Левонтьев несколько раз бывал уже здесь. В первый свой приезд удивился неразумной, как он определил, застройке. Дома, упрятанные за высокими, словно крепостные стены, дувалами, лавки, чайханы, мечети, базарчики вблизи от них на свободных пыльных пятачках и пестрый от изобилия снеди, арб, ишаков, торговцев и покупателей главный городской базар — все это словно прилепилось к высокой горе, окружало ее тесным пыльным кольцом, а широкая бурливая речка несла прохладу гор в стороне, купая лишь в своей благодати буйный тальник. Только небольшой арык ответвляла она от себя, который тянулся к горе, огибал ее, словно ограждая от наседавших домов, и вновь возвращался в реку. Но недоумение его рассеялось в первый же вечер, который провел он в гостях у владельца хлопкоочистительных заводов. За партией в покер и услышал он этот рассказ, который хорошо ему запомнился.
«— Как вы нашли наш город?» — спросил Левонтьева хозяин дома.
«— Много пыли, много людей. Мне показалось, что живется у вас стеснительней даже Петербурга», — ответил Левонтьев, понимая, что тем самым, возможно, обижает хозяина. Но в те годы он еще не в полной мере понимал ценность дипломатической лести.
«— Людно у нас — это бесспорно. А когда курбан-байрам[25], яблоку бывает упасть негде. Отовсюду сюда съезжаются», — оживленно, чрезмерно оживленно подхватили все, кто сидел за столом.
Но Левонтьев не обратил на это внимания. Он не знал, что хозяин — мусульманин до мозга костей и гордится своим городом. Но если бы даже знал, свое мнение о городе высказал бы так же откровенно.
«— Толчея, полагаю, не от изобильности гостей, а от неразумности устройства самого города. Петербург…»
«— Петербург создал человек, — не особо скрывая недовольство, заговорил хозяин. — Наш город от аллаха. Всемогущий сказал: «Будь!» — и он стал. Святой город наш. Мазар[26]».
Неловкая пауза длилась всего минуту-другую. Хозяин сам и нашел лучшее продолжение разговору:
«— Пусть меня извинят те, кто слышал о том, как Сулейман-пророк выполнил волю аллаха, но мой долг просветить молодого пограничника».
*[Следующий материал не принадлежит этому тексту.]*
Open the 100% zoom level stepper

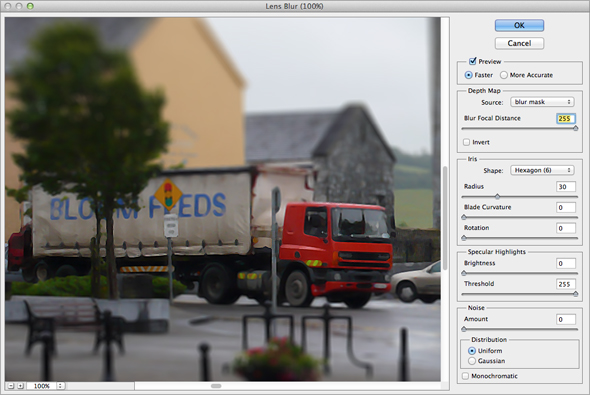60,386
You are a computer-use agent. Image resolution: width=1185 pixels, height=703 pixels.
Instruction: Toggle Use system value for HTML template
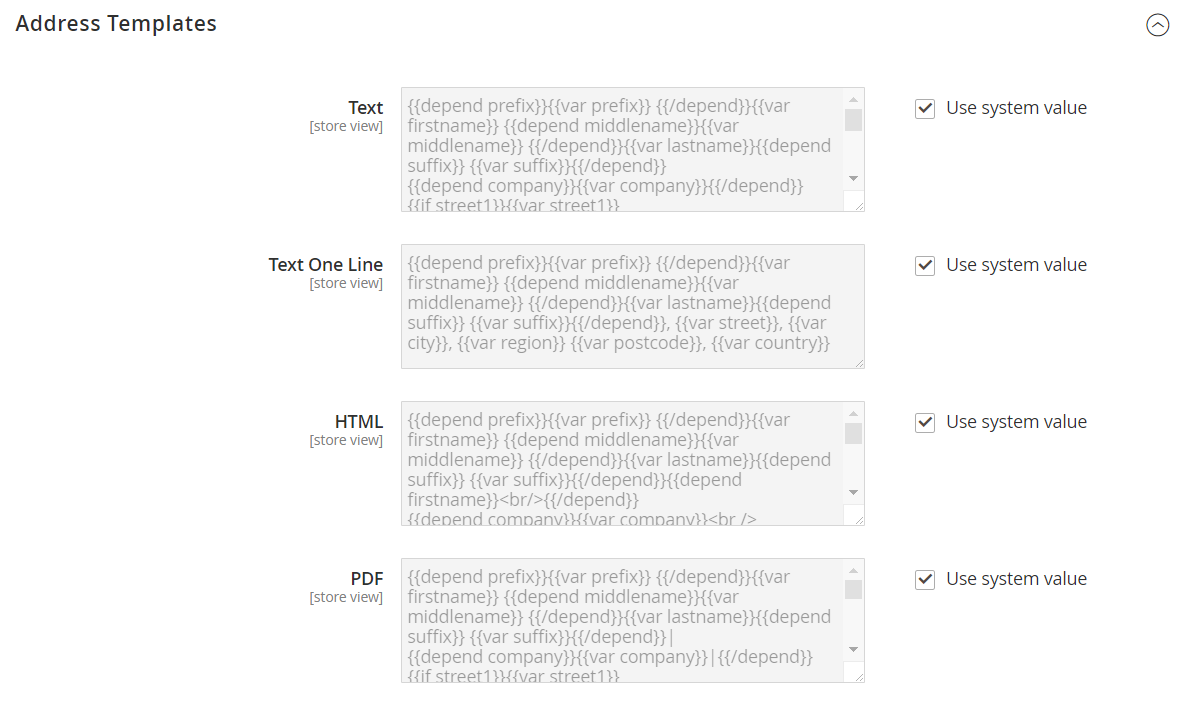click(925, 422)
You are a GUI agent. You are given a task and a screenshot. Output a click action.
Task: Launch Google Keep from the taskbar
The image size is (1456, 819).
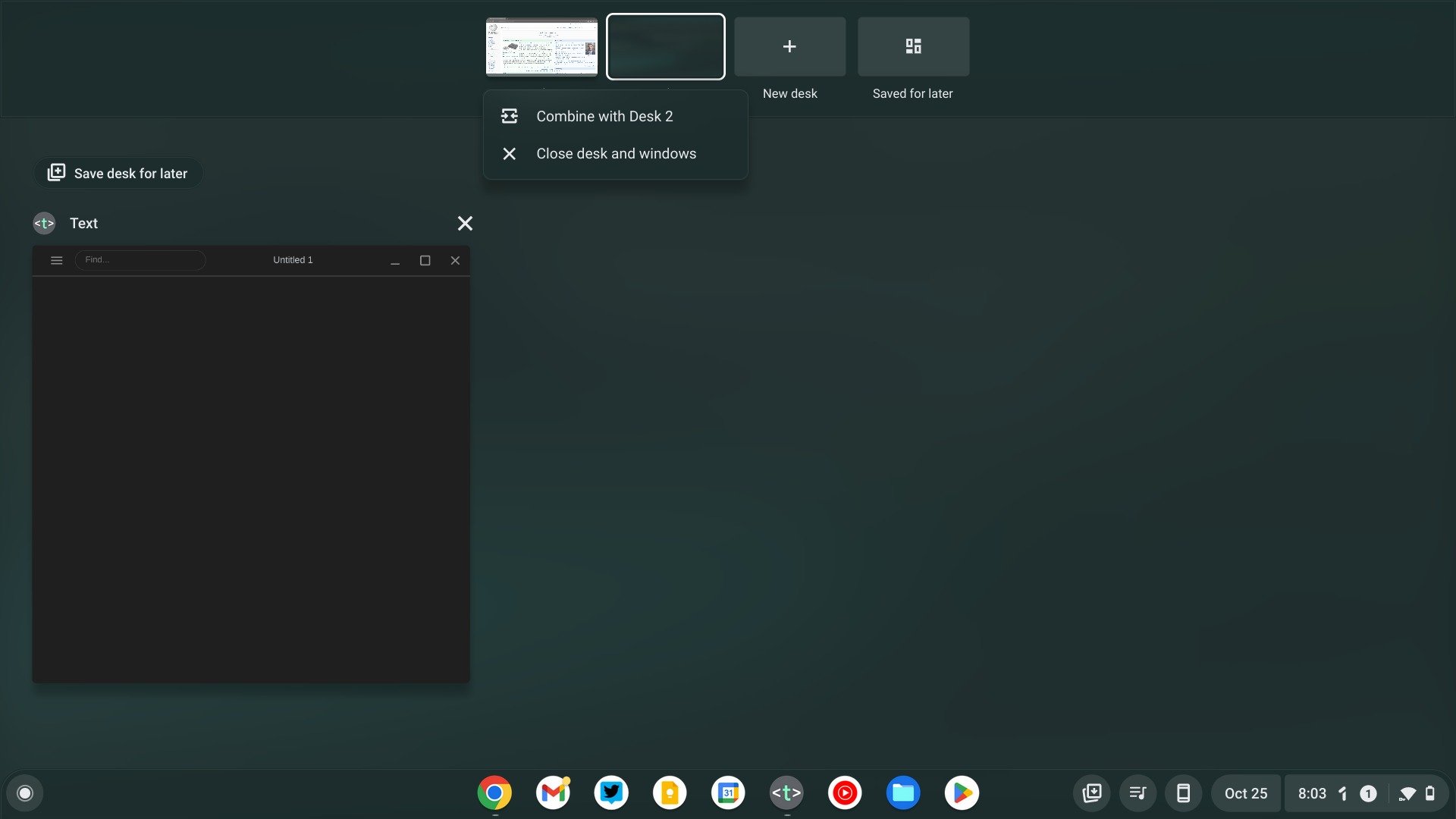pos(669,793)
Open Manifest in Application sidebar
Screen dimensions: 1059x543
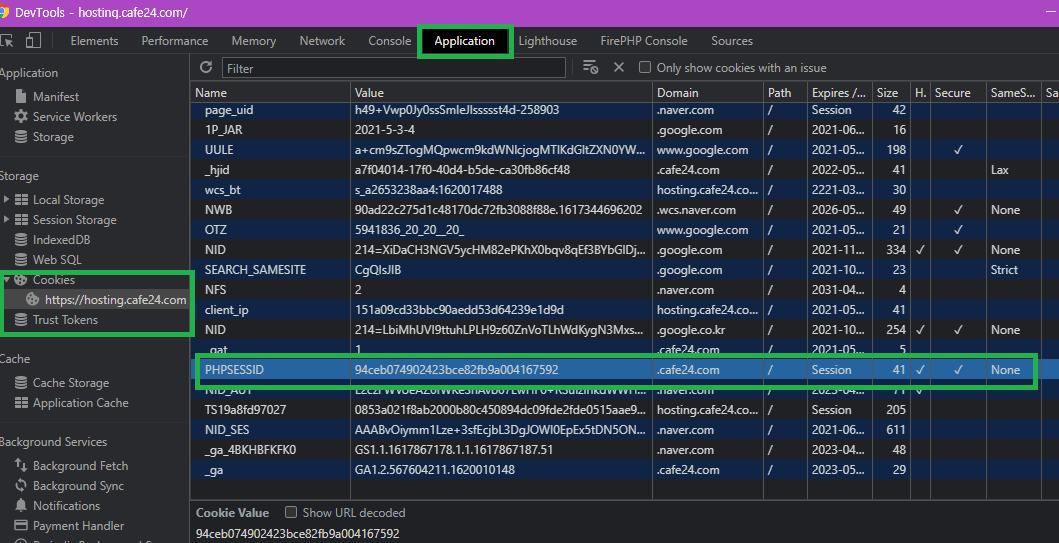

Неспешно шла игра, и, не мешая ей, а как бы вплетаясь в нее, звучал неспешный рассказ.
Почти в центре Ферганской долины, где Кара-Дарья и Нарын-Дарья, сливаясь, дают начало Сырдарье, — там много-много веков назад стоял город, прекраснее, чем теперешние Самарканд и Бухара. Теперь там пустыня, там заметает знойный ветер сухим песком мелкие черепки не потускневшей от времени мозаики, жалкие холмики битого кирпича да серые, изъеденные временем кости и черепа. Там нет ни одной могилы. Так повелел аллах: город сровнять с землей, а отступников оставить на съедение шакалам, ибо земля все равно не приняла бы грешников.
А грех жителей города был велик. Они не спешили по зову муэдзинов в мечети: в месяц рамадан[27] они не постились и даже играли свадьбы, они забывали о милостыни, закят и садака тяготили их — они отвернулись от аллаха, и он воздал им должное.
Случилось это в ляйлят аль-кадр — ночь предопределений. Вместо того чтобы воздавать заслуженную хвалу аллаху в мечетях, дабы смилостивился всемогущий и определил как всему городу, так и каждому жителю мир и благоденствие, все горожане спешили во дворец правителя, который затеял свадьбу. Нечестивец совсем потерял разум от гордыни, он не позвал даже священника совершить никах — освятить кораном бракосочетание. А когда к воротам дворца подошел усталый путник, старый, в оборванных одеждах, стража не впустила его и даже посмеялась над стариком-паломником.